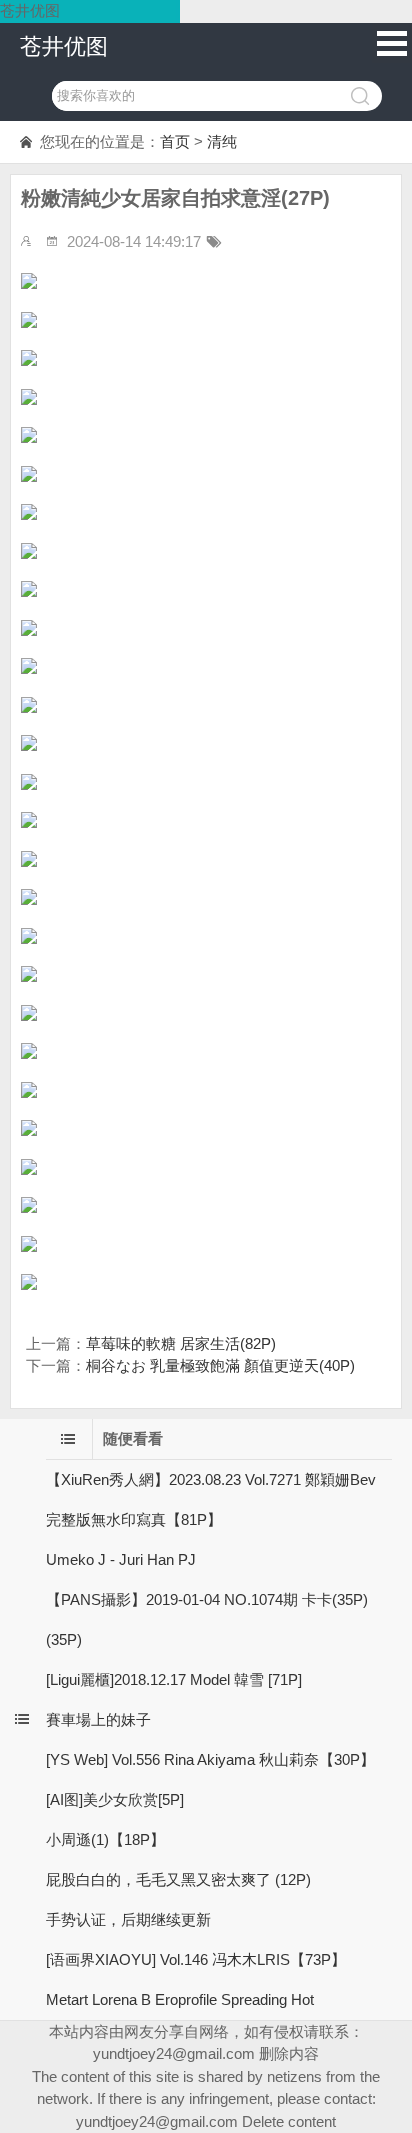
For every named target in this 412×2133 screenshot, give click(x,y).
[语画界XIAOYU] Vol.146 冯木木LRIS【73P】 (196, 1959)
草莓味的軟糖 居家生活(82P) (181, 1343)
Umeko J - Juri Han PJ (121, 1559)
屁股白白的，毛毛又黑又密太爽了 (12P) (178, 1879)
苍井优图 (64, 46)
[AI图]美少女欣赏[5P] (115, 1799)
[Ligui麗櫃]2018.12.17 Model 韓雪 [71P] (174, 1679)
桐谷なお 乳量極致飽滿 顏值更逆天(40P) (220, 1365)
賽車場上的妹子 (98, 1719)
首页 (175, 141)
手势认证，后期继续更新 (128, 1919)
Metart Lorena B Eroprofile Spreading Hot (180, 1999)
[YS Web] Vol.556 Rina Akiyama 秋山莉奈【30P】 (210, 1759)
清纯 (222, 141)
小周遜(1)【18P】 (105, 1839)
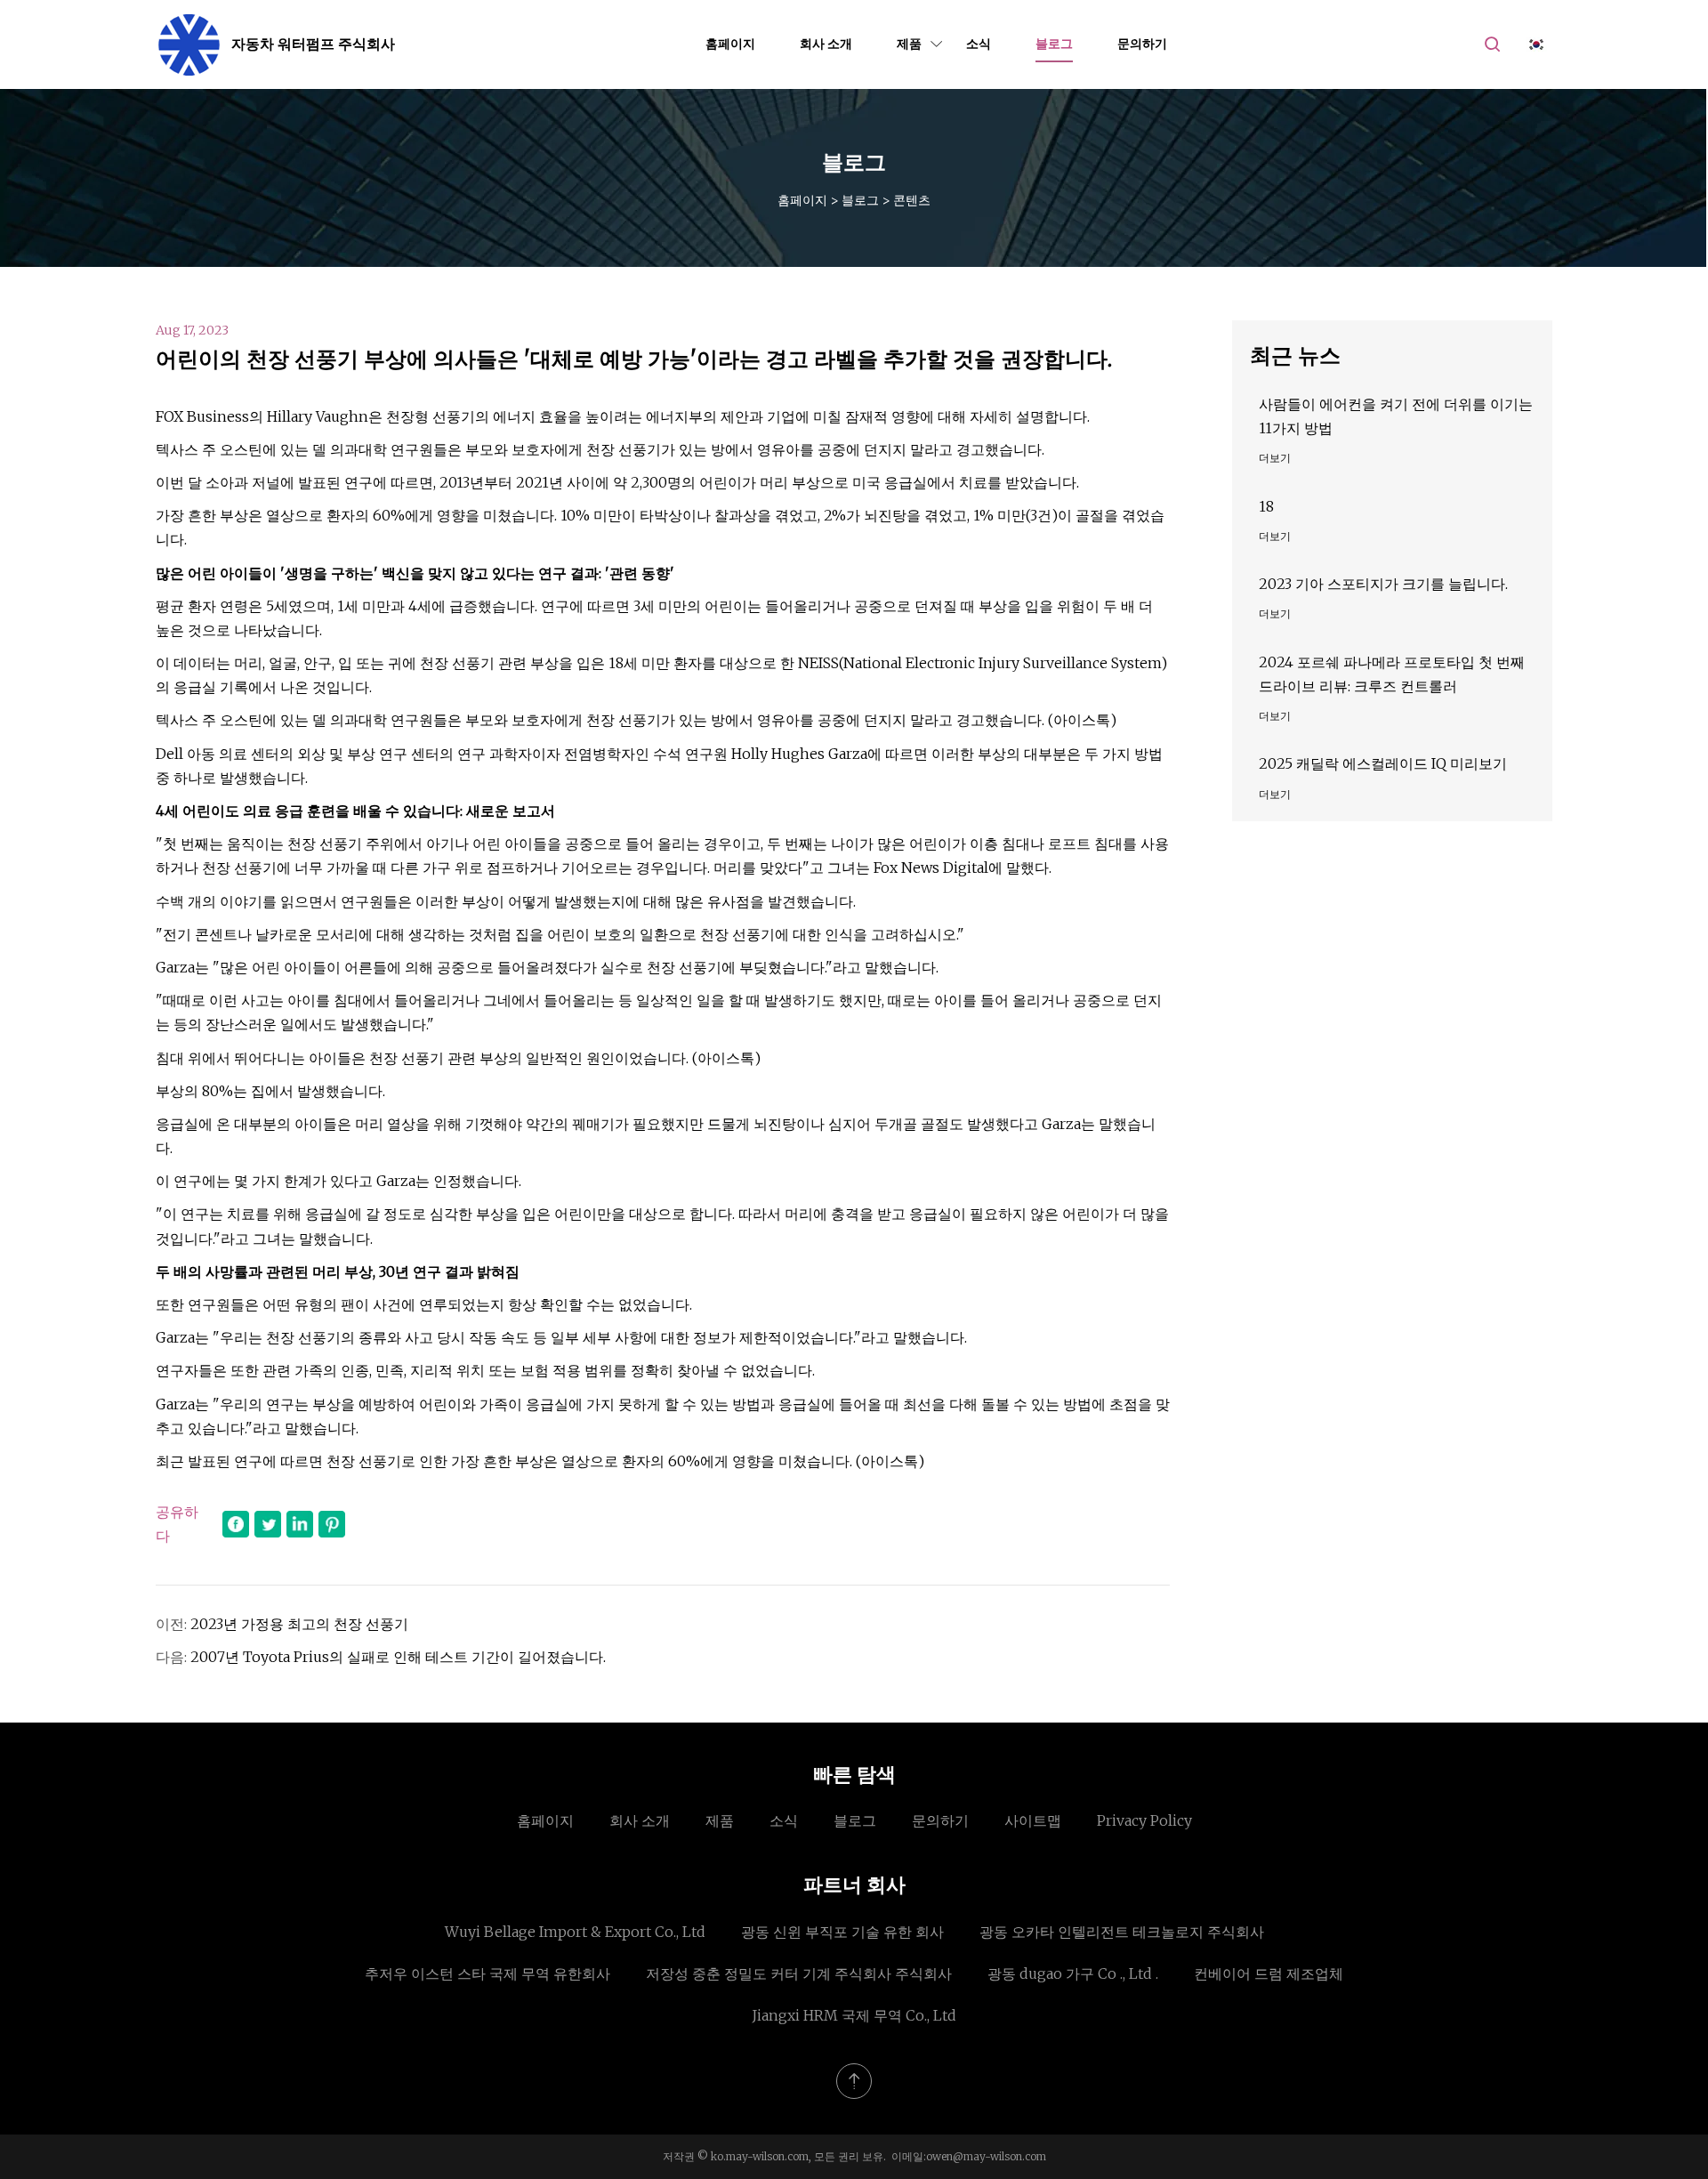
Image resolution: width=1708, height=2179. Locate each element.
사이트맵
☆ ☆ ☆
The answer must be the full listing above, copied exactly, with no pictures in it.

For every named target in this 412×2133 screenshot, give click(x,y).
[语画界XIAOYU] Vol.146 冯木木LRIS【73P】 (196, 1959)
草莓味的軟糖 居家生活(82P) (181, 1343)
Umeko J - Juri Han PJ (121, 1559)
屁股白白的，毛毛又黑又密太爽了 (12P) (178, 1879)
苍井优图 (64, 46)
[AI图]美少女欣赏[5P] (115, 1799)
[Ligui麗櫃]2018.12.17 Model 韓雪 [71P] (174, 1679)
桐谷なお 乳量極致飽滿 顏值更逆天(40P) (220, 1365)
賽車場上的妹子 (98, 1719)
首页 (175, 141)
手势认证，后期继续更新 (128, 1919)
Metart Lorena B Eroprofile Spreading Hot (180, 1999)
[YS Web] Vol.556 Rina Akiyama 秋山莉奈【30P】 (210, 1759)
清纯 (222, 141)
小周遜(1)【18P】 (105, 1839)
Image resolution: width=1708, height=2179. Locate each element.
사이트맵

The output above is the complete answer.